#### Problem description
Return, word for word, every line starting at the line with "Task: Open the AWS services grid menu" and ending at the final line of the entries; skip the pictures.

#### Pixel coordinate grounding data
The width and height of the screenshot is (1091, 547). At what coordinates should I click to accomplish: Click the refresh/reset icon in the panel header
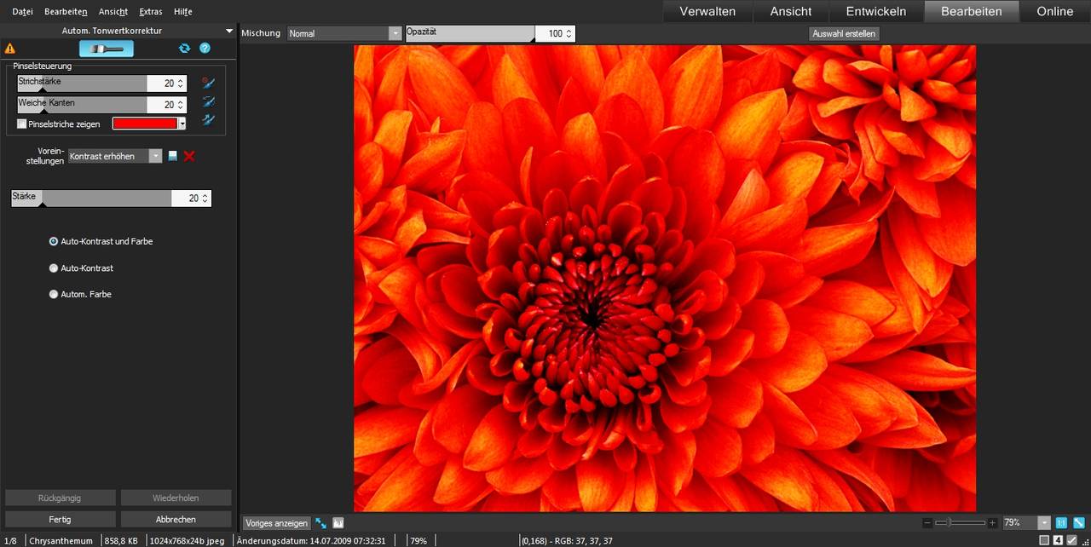[184, 49]
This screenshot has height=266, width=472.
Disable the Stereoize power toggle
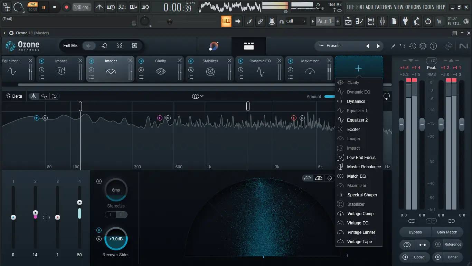(99, 181)
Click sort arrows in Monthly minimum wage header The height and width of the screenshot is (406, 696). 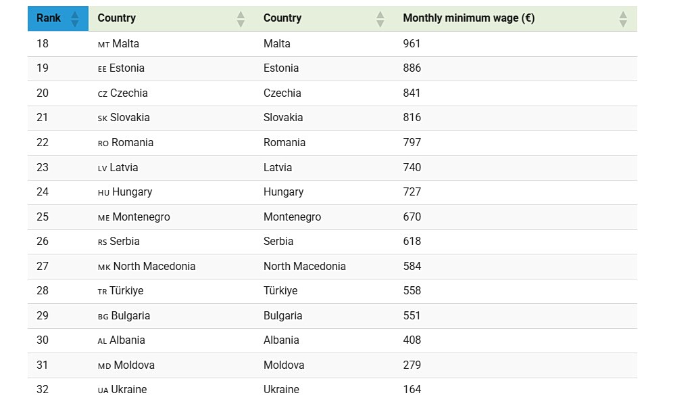(x=623, y=19)
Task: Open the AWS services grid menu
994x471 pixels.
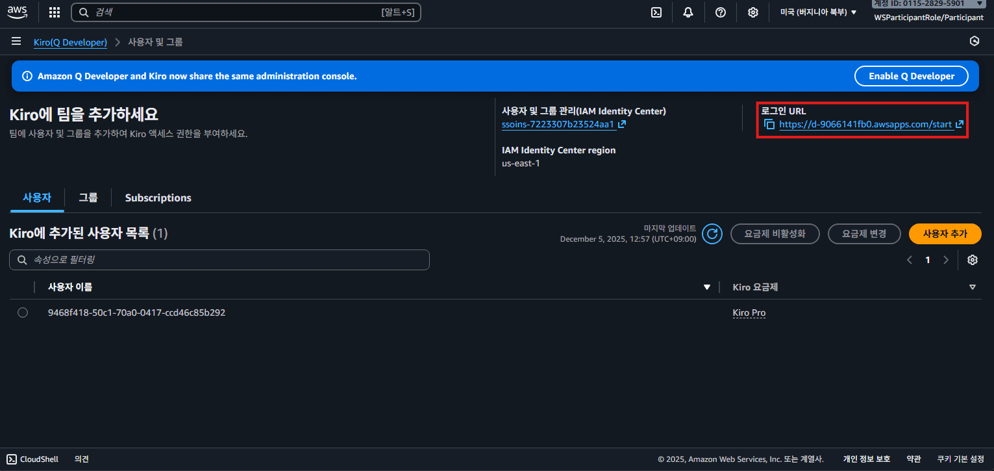Action: point(55,12)
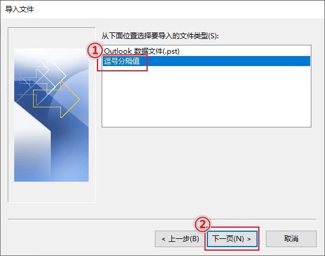The height and width of the screenshot is (256, 325).
Task: Click the red circled number 2 marker
Action: [x=203, y=224]
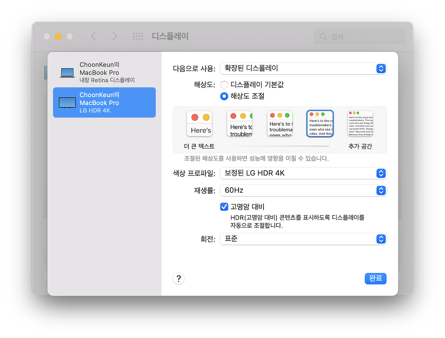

#### Result
Task: Open the AWS services grid menu
994x471 pixels.
Action: point(55,12)
The height and width of the screenshot is (256, 325).
Task: Click the red circled number 2 marker
Action: [x=203, y=224]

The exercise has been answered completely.